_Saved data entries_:
=== Begin Enclosure ===

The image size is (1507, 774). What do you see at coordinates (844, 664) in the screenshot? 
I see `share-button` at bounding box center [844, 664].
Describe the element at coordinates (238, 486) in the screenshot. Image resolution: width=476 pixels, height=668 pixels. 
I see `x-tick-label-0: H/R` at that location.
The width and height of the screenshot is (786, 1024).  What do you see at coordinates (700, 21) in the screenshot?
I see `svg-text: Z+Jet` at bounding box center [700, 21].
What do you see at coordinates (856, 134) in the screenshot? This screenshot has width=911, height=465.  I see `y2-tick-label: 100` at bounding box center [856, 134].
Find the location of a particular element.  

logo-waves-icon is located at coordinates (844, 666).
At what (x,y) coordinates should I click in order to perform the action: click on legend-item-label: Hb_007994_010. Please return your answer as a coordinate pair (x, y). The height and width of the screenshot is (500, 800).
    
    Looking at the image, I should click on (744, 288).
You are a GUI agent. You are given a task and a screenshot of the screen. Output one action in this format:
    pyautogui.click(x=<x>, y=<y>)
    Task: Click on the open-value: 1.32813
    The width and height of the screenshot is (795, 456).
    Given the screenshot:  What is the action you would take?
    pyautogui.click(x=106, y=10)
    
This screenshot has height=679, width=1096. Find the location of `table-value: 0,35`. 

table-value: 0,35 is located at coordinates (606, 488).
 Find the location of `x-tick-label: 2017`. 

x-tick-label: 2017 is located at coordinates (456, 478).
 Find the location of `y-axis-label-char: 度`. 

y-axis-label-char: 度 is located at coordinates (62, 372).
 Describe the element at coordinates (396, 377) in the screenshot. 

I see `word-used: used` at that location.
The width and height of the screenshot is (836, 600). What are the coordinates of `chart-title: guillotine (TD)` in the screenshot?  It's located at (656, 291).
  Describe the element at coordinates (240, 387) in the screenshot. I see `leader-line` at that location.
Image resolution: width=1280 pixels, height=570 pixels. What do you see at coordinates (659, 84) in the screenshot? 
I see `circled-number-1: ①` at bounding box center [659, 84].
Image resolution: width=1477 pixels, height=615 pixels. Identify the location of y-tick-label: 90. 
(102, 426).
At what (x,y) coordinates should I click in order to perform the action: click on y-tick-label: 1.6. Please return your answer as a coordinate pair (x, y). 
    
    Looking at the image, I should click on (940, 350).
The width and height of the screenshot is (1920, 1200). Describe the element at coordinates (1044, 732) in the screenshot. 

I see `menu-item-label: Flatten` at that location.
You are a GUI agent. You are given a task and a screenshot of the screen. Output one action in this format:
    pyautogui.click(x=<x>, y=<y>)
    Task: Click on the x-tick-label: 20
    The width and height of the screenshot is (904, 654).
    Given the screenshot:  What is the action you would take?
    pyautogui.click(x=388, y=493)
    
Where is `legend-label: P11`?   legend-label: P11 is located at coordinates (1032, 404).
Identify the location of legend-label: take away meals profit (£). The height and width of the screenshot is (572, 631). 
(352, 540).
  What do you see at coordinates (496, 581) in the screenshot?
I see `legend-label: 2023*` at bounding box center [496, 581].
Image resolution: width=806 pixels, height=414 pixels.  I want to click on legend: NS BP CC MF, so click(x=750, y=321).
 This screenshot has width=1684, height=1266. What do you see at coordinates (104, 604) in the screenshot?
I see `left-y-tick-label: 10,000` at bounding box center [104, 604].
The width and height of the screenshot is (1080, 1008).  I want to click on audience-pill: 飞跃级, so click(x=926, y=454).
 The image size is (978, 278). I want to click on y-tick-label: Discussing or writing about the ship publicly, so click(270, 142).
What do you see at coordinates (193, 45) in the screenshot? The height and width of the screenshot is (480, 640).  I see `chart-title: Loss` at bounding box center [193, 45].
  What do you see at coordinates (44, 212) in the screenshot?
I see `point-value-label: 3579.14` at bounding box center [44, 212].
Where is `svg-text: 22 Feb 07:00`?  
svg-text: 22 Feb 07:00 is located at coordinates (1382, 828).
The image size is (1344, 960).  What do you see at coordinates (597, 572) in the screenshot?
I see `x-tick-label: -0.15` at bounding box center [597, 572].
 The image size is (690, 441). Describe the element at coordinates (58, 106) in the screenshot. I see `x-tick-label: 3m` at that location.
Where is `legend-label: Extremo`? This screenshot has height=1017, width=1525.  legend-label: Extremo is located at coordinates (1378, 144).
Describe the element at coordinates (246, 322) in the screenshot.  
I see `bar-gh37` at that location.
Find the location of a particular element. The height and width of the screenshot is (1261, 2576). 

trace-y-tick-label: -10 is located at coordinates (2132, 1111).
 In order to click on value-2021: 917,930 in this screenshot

=== End Enclosure ===

_EXERCISE_:
Update the listing above by replacing "Find the location of" with "Locate" everywhere it appears, and keep everything else the same.

_ANSWER SECTION_:
The image size is (1507, 774). What do you see at coordinates (844, 664) in the screenshot? 
I see `share-button` at bounding box center [844, 664].
Describe the element at coordinates (238, 486) in the screenshot. Image resolution: width=476 pixels, height=668 pixels. 
I see `x-tick-label-0: H/R` at that location.
The width and height of the screenshot is (786, 1024).  What do you see at coordinates (700, 21) in the screenshot?
I see `svg-text: Z+Jet` at bounding box center [700, 21].
What do you see at coordinates (856, 134) in the screenshot? This screenshot has width=911, height=465.  I see `y2-tick-label: 100` at bounding box center [856, 134].
Locate a particular element.  

logo-waves-icon is located at coordinates (844, 666).
At what (x,y) coordinates should I click in order to perform the action: click on legend-item-label: Hb_007994_010. Please return your answer as a coordinate pair (x, y). The height and width of the screenshot is (500, 800).
    
    Looking at the image, I should click on (744, 288).
You are a GUI agent. You are given a task and a screenshot of the screen. Output one action in this format:
    pyautogui.click(x=<x>, y=<y>)
    Task: Click on the open-value: 1.32813
    The width and height of the screenshot is (795, 456).
    Given the screenshot:  What is the action you would take?
    pyautogui.click(x=106, y=10)
    
This screenshot has height=679, width=1096. Locate `table-value: 0,35`. 

table-value: 0,35 is located at coordinates (606, 488).
 Locate `x-tick-label: 2017`. 

x-tick-label: 2017 is located at coordinates (456, 478).
 Locate `y-axis-label-char: 度`. 

y-axis-label-char: 度 is located at coordinates (62, 372).
 Describe the element at coordinates (396, 377) in the screenshot. 

I see `word-used: used` at that location.
The width and height of the screenshot is (836, 600). What are the coordinates of `chart-title: guillotine (TD)` in the screenshot?  It's located at (656, 291).
  Describe the element at coordinates (240, 387) in the screenshot. I see `leader-line` at that location.
Image resolution: width=1280 pixels, height=570 pixels. What do you see at coordinates (659, 84) in the screenshot? 
I see `circled-number-1: ①` at bounding box center [659, 84].
Image resolution: width=1477 pixels, height=615 pixels. Identify the location of y-tick-label: 90. 
(102, 426).
At what (x,y) coordinates should I click in order to perform the action: click on y-tick-label: 1.6. Please return your answer as a coordinate pair (x, y). 
    
    Looking at the image, I should click on (940, 350).
The width and height of the screenshot is (1920, 1200). Describe the element at coordinates (1044, 732) in the screenshot. 

I see `menu-item-label: Flatten` at that location.
You are a GUI agent. You are given a task and a screenshot of the screen. Output one action in this format:
    pyautogui.click(x=<x>, y=<y>)
    Task: Click on the x-tick-label: 20
    The width and height of the screenshot is (904, 654).
    Given the screenshot:  What is the action you would take?
    pyautogui.click(x=388, y=493)
    
Where is `legend-label: P11`?   legend-label: P11 is located at coordinates (1032, 404).
Identify the location of legend-label: take away meals profit (£). The height and width of the screenshot is (572, 631). 
(352, 540).
  What do you see at coordinates (496, 581) in the screenshot?
I see `legend-label: 2023*` at bounding box center [496, 581].
Image resolution: width=806 pixels, height=414 pixels.  I want to click on legend: NS BP CC MF, so click(x=750, y=321).
 This screenshot has width=1684, height=1266. What do you see at coordinates (104, 604) in the screenshot?
I see `left-y-tick-label: 10,000` at bounding box center [104, 604].
The width and height of the screenshot is (1080, 1008).  I want to click on audience-pill: 飞跃级, so click(x=926, y=454).
 The image size is (978, 278). I want to click on y-tick-label: Discussing or writing about the ship publicly, so click(270, 142).
What do you see at coordinates (193, 45) in the screenshot? The height and width of the screenshot is (480, 640).  I see `chart-title: Loss` at bounding box center [193, 45].
  What do you see at coordinates (44, 212) in the screenshot?
I see `point-value-label: 3579.14` at bounding box center [44, 212].
Where is `svg-text: 22 Feb 07:00`?  
svg-text: 22 Feb 07:00 is located at coordinates (1382, 828).
The image size is (1344, 960).  What do you see at coordinates (597, 572) in the screenshot?
I see `x-tick-label: -0.15` at bounding box center [597, 572].
 The image size is (690, 441). Describe the element at coordinates (58, 106) in the screenshot. I see `x-tick-label: 3m` at that location.
Where is `legend-label: Extremo`? This screenshot has height=1017, width=1525.  legend-label: Extremo is located at coordinates (1378, 144).
Describe the element at coordinates (246, 322) in the screenshot.  
I see `bar-gh37` at that location.
Locate a particular element. The height and width of the screenshot is (1261, 2576). 

trace-y-tick-label: -10 is located at coordinates (2132, 1111).
 In order to click on value-2021: 917,930 in this screenshot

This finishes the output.